If you are managing web applications and services, you will learn that not all HTTP requests are created equal. Today, I want to share why I've implemented rules to block non-browser requests—specifically those from tools like curl, wget, and automated scripts—and the significant security benefits this approach provides.
The Problem with Command-Line HTTP Tools
While curl and wget are invaluable tools for legitimate administrative tasks, they're also the weapons of choice for attackers probing web applications. Here's what I've observed in my environment:
- Reconnaissance Activities: Attackers use these tools to systematically map out application endpoints, looking for exposed APIs, admin panels, or forgotten development endpoints.
- Automated Attacks: Script kiddies and automated attack tools often identify themselves with default user agents like "curl/7.x" or "wget/1.x". They're not even trying to hide.
- Data Exfiltration: Once an attacker gains a foothold, curl and wget make it trivial to download entire databases or sensitive files without the overhead of a full browser.
- Bypassing Client-Side Controls: Browser-based security controls like JavaScript validation, CAPTCHA challenges, or rate limiting implemented client-side become meaningless when requests come directly from command-line tools.
Why This Matters for Security
I've implemented these blocks because they provide several layers of defense:
1. Reducing Attack Surface
By blocking non-browser requests, I immediately eliminate a significant portion of automated attacks. Most vulnerability scanners, exploitation frameworks, and automated bots use these tools by default. It's low-hanging fruit that dramatically reduces noise in my security logs.
2. Forcing Human Interaction
Legitimate users access web applications through browsers. By requiring browser-like behavior, I ensure there's likely a human behind the request, not an automated script running thousands of queries per second.
3. Enabling Better Monitoring
When I force attackers to use actual browsers or sophisticated tools that mimic browser behavior, they leave more traces. Browser automation tools like Selenium or Puppeteer are heavier, slower, and create more distinctive patterns in logs.
4. Protecting Against API Abuse
Many organizations accidentally expose APIs or endpoints that should be internal-only. Blocking command-line tools adds a barrier against casual discovery and exploitation of these endpoints.
The WAF Rule in Practice
If you are using Cloudflare then you can add a WAF rule to protect against this with a rule like this:
Right, so lets create that rule with the Create Rule button:
(http.user_agent contains "curl" or
http.user_agent contains "wget" or
http.user_agent contains "python-requests" or
http.user_agent contains "Go-http-client" or
http.user_agent eq "" or
not any(http.request.headers["accept"][*] contains "text/html"))
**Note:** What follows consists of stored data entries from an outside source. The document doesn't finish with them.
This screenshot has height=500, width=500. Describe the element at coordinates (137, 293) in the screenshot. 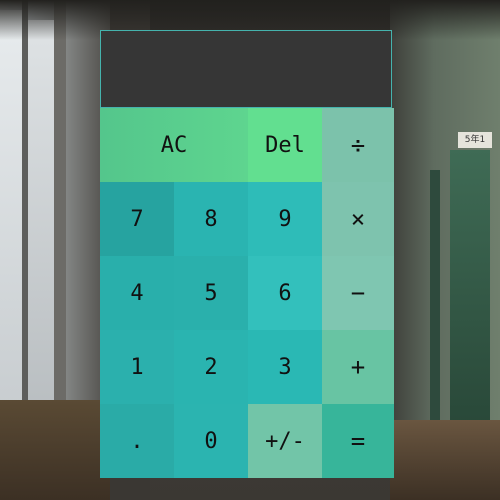

I see `digit-4-button: 4` at that location.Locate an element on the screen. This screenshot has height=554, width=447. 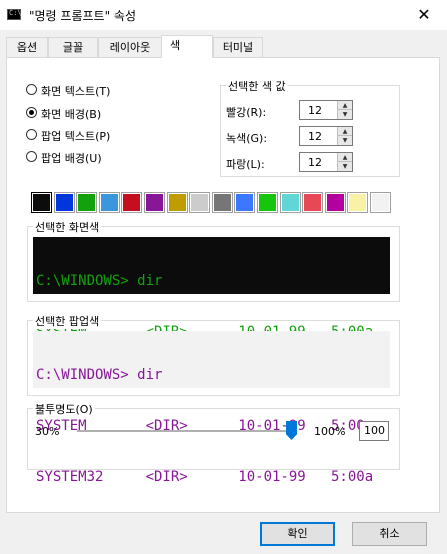
red-spin-buttons: ▲ ▼ is located at coordinates (344, 110).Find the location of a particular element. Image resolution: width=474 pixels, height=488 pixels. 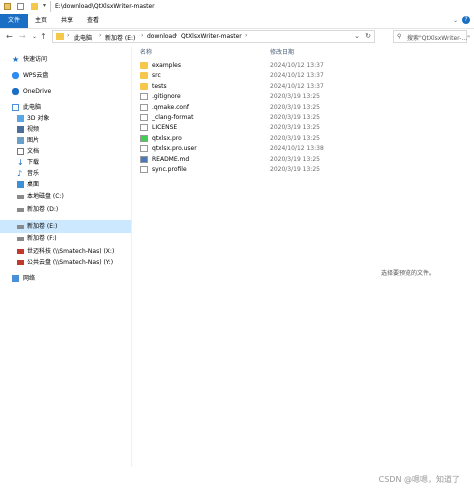

sidebar-item-quick-access: ★ 快速访问 is located at coordinates (66, 60).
This rule is comprehensive because it:
- Blocks common command-line tools (curl, wget)
- Blocks popular programming language HTTP libraries (python-requests, Go's default client)
- Blocks requests with empty user agents (a common oversight in custom scripts)
- Blocks requests that don't accept HTML (indicating they're likely API calls, not browser requests)
Addressing Legitimate Use Cases
"But what about legitimate automation?" I hear you ask. Here's how I handle it:
- API Tokens: For legitimate automated access, I require proper API authentication with tokens that can be revoked and rate-limited.
- Whitelisting: Critical internal systems that need automated access get whitelisted by IP or through additional authentication headers.
- Proper User Agents: I recommend internal developers to set descriptive user agents for their tools (e.g., "Bear-Monitor/1.3") which can be specifically allowed.
The Results
Since implementing these blocks, I've seen:
- 90% reduction in automated scanning attempts reaching my applications
- Cleaner logs that make it easier to spot genuine attack attempts
- Reduced server load from blocking high-volume automated tools
- Better compliance with data protection requirements by preventing easy bulk data downloads
Conclusion
Blocking non-browser requests isn't about security through obscurity—it's about raising the bar for attackers and reducing noise. Every additional hurdle we place forces attackers to reveal more about their methods and intentions.
Remember: security is about layers. This is one layer that's easy to implement and immediately effective. Combined with proper authentication, rate limiting, and monitoring, it becomes part of a robust defense strategy that's worked well in my environment.